I am not afraid of research, or work.... just not wanting to WASTE time on the wrong solution. Hence looking for specifics on what people have actually used lately that is still available, or DIY fabricatable.

Your reply contains little actual information of any use. If you are aware of a solution, why not post a helpful link to help (us all) get there faster?

These threads are intended to HELP each other, not scold or denigrate. If you don't have anything useful to contribute... don't bother.

I did in fact search Zeva , and they do appear to be selling some components that may be of use, and I have emailed them for more information. There may be a combination of there monitors and controller that MAY be suitable to sense and turn off a charger, but I don't have a reply from them yet. 

At first glance it looks like the 'balance' capability of the BMS module can only handle less than 1 amp of charge current. My first concern is that if I have a cell hit 3.7 while the pack is cranking along at 10amps, then the monitor gets fried.

What I will do is post what I find out from them... to see if anybody is currently using their stuff, if it is capable of individual cell sense and turning off a charger, and how it's working.


----------



## MattsAwesomeStuff (Aug 10, 2017)

dtbaker said:


> What I am looking for is not general handwaving and maybes.... I am looking for something people are using with success already. either off the shelf, or willing to document so I can fabricate myself.


So what you would like, is someone to sit down and engineer the entire process for you, unique to your situation, before you'll consider it without snarky remarks. You are terrified of wasting your time, so you'd like everyone else to risk wasting their time on your behalf instead.

Jeez man, I'm trying to help out here. I made a few suggestions as to the direction this could go, so you, and me, and others could take that direction if that's what was interesting to you and flesh it out.

But you don't want to put in any work to read, experiment, or consider.


So, I guess I could cut to the chase and more simply answer your question: No.

No there is nothing that fixes your problem out of the box with no effort. No one has designed an electronic product as a very-short-term kind-of-stopgap emergency solution to a crippling but preventable problem.
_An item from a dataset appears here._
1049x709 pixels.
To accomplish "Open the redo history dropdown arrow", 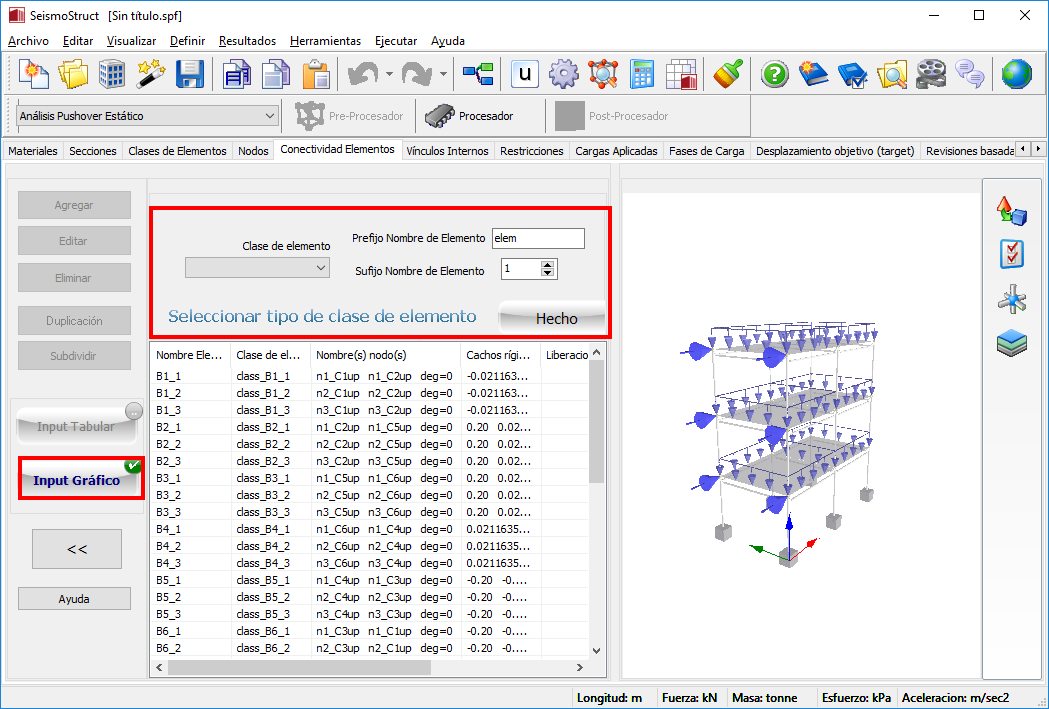I will coord(443,74).
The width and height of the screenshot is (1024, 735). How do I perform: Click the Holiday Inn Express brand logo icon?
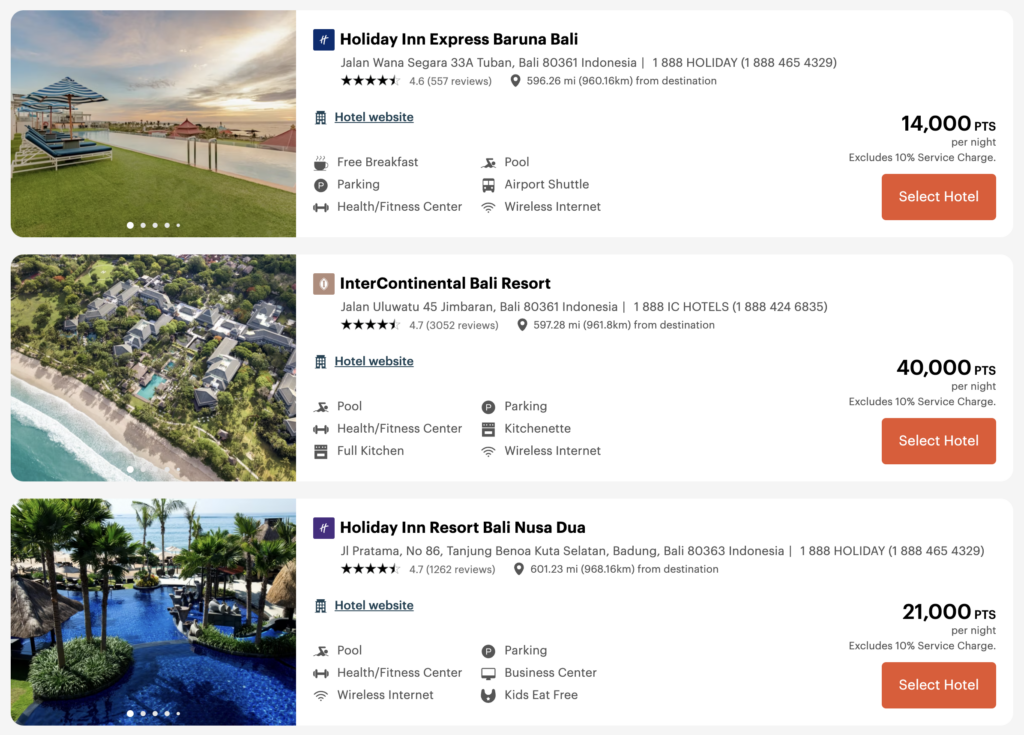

Your constraints are too narrow.


----------



## nebster (Aug 15, 2017)

Wow, you are really something. Come back in a few weeks and re-read your posts, and you'll see how silly you sound.

If you actually google literally the words I wrote in my first post, you will find a different Zeva product that does exactly what you asked for. It is also, I believe, the least expensive per-cell monitoring solution available that is not a cellog8 with their well-documented drawbacks. It is not a BMS and does not charge balance. 

I gave you the single best commercial solution for your requirement, in all likelihood, and you blew it off and then went back and did some (wrong) research and forgot to mention that it looks like you might have found something else that you like better, except you're not sure it will work and you don't know how to set up a simple control line or contactor to disable your charger.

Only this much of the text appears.